Would it be normal practice to go into a shop,try out a few(acoustic or possibly semi-acoustic) guitars and take one home ?
Then ,if after a week it seems OK ,keep it and otherwise go back to the shop and choose another one?
I wouldn't object to paying up front but would hope to be as happy as possible with the eventual choice.
Have between 500 and 1000 EU in mind.
Can't say I've ever heard of that. What happens if you knock it, and chip the paint? Generally, if I was buying from a shop, I'd try it out there, and if I wasn't completely sold, go away and think about it.
Well I would have to accept the (expensive)consequences,I suppose.
Last time I bought a guitar it was advertised by a private seller on adverts.ie as a Takamine eg550c ,which was exactly what I wanted as I had tried it out already as a friend had it.
When I got it home it was disappointing (picked it up in the street) and I realized after a couple of days it was a Takamine eg530c.
Still have it but never play it (rolls eyes gif anywhere?)
Buy it online and you have your 2 week cooling off period so if you keep it in perfect condition with all packaging you just return it for a refund.
Consumer Rights Directive 2011/83/EU (CRD) More info here https://www.citizensinformation.ie/en/consumer/shopping/shopping_online.html
Thanks,good to know.
its not done...no business that I know of is going to hand over an asset worth 500 euros plus to a member of the public whom they don’t know, deposit and details or not...and say “ok try it for a week and we’ll talk”..
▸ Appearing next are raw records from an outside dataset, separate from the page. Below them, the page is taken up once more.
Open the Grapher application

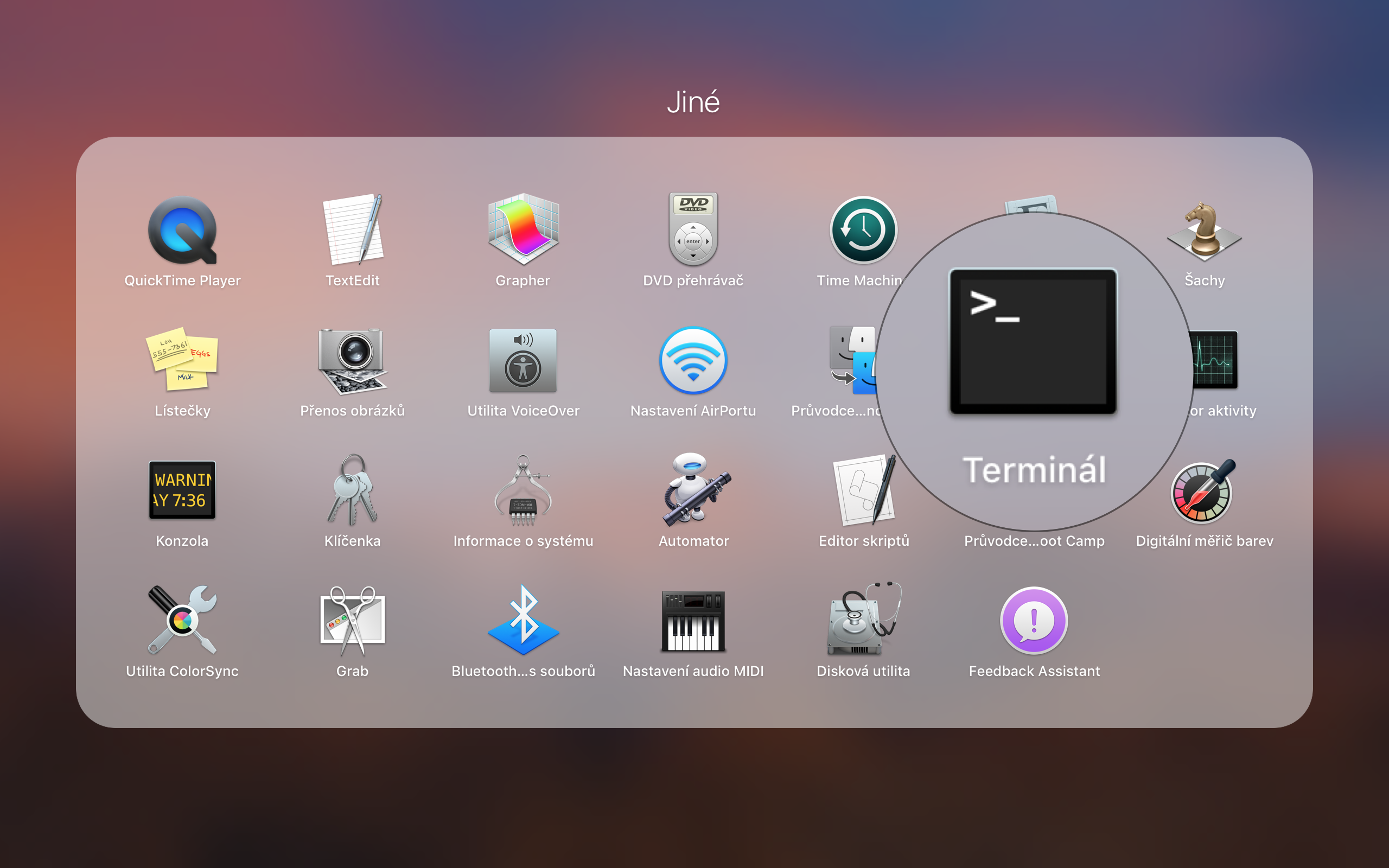point(523,229)
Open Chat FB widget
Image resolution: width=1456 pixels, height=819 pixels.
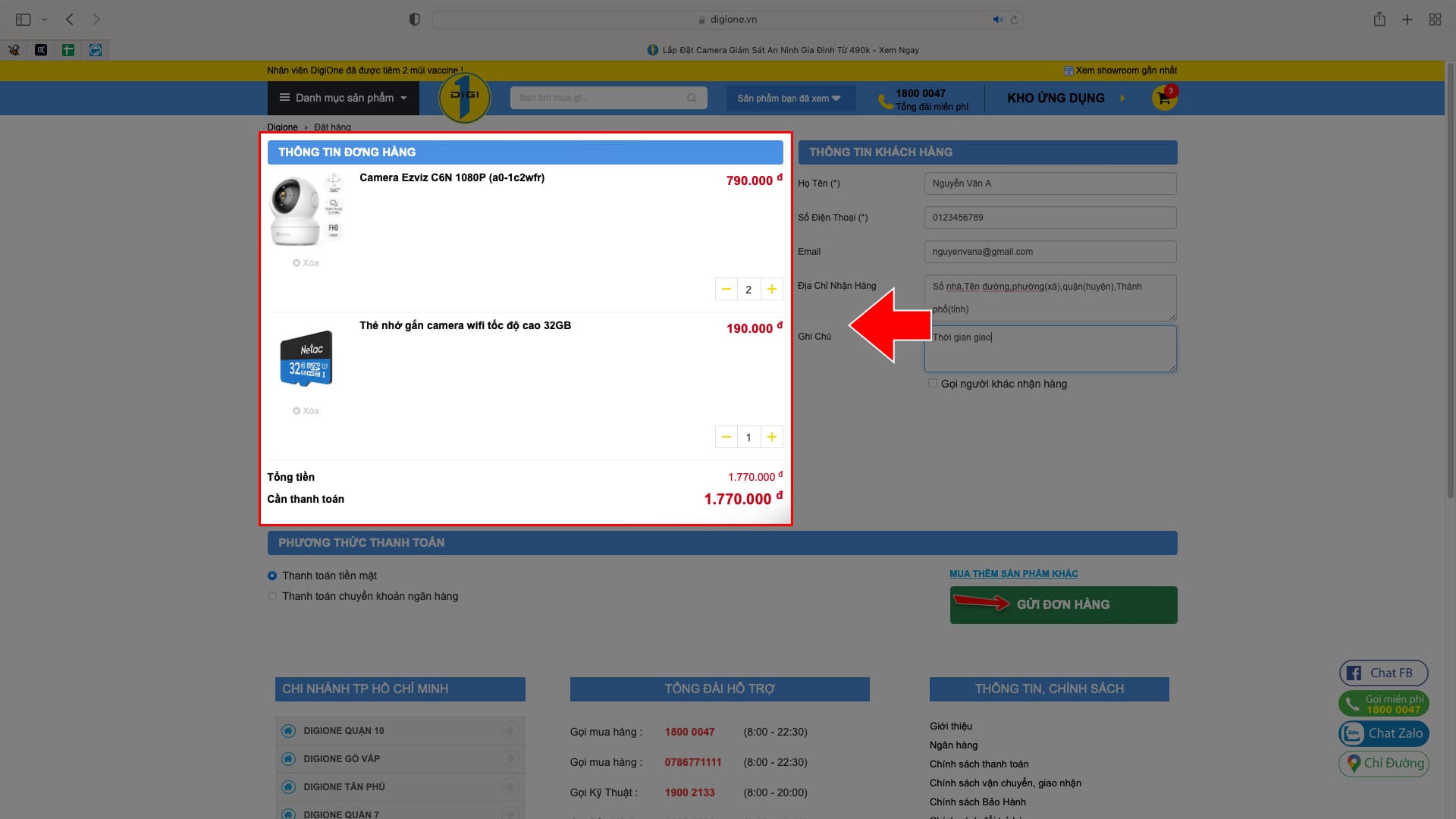click(1383, 673)
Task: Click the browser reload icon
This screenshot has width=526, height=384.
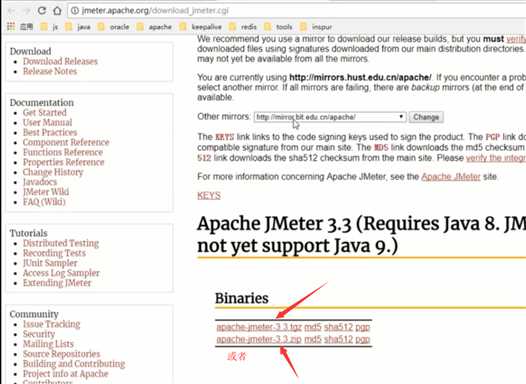Action: pos(42,11)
theyd lose thousands a year..
I have a really good guy maintaining my guitars and he mentioned he had a new elite fender precision in for a service , and the g string was off the fret board , mystery how guitars like that can leave the factory without a set up
I actually wouldn't object to a 100% deposit if they allowed me to trade up or broadly sideways if I was dissatisfied after a week or so.
(If online sellers allow buyers to return goods within 2 weeks you'd think high st stores would have to match them if at all possible)
theres a name on Thomann for something tried at home and returned , it’s called B stock and it’s discounted
It's a legal requirement for online orders that there's a 2 week cooling off period. Applies to goods and services throughout the EU. High street stores match it if you buy from the online (though might allow it in person, but are not required to)
There's a once-a-year option (under non-covid circumstances) that would almost meet your requirements - an acoustic instrument-makers' festival in central France, mid-July (full disclosure: I'm one of the managers at it) where you can do the rounds of all the luthiers who make your preferred instrument, try them out there and then for pretty much as long as you want within the limits of the salon's opening hours over four days.
We'd have loads of people looking for a particular timbre that'd go well with another instrument in their group, so they set up in front of each maker's stand and play (and play, and play, and play ... ); and others who'd window-shop on Day 1, buy on Day 2, play the bejayzus out of it on Day 3 and bring it back for a service on Day 4.
Cancelled last year and this year, coz of the pandemic (not a particularly at-risk environment, but just impossible to guarantee that the usual 150 stands would have enough makers coming from all over for it to be worth the buyers' while turning up ...
Sounds interesting.I think it must be the second/third links?
Any connection to the first link (early July in Vosges)?
Yeah, 'tis the second (and third). A great chance to try out instruments that would (for some, at least) be waaaaay out of your price range and see/feel/hear the difference that the extra zeros make! Some years ago, we had Beoga perform and Aer Lingus sent their guitarists' instrument off on a tour of its own, causing a minor panic amongst the group and the organisers ... until I pointed out that we were standing on the edge of a field full of guitars, and a polite request would surely secure the loan of an instrument. It did (made in Kent ... have a feeling we're going to lose all our British luthiers for a while)
I have no connection to the first one. Sounds like it's a lot more "sterile" and demonstrative than ours, for which the emphasis is very much "hands on" ...
It would work if everyone was on the level but I’d say they’d need office staff etc to work around those types of arrangements and it just might not be worth the hassle.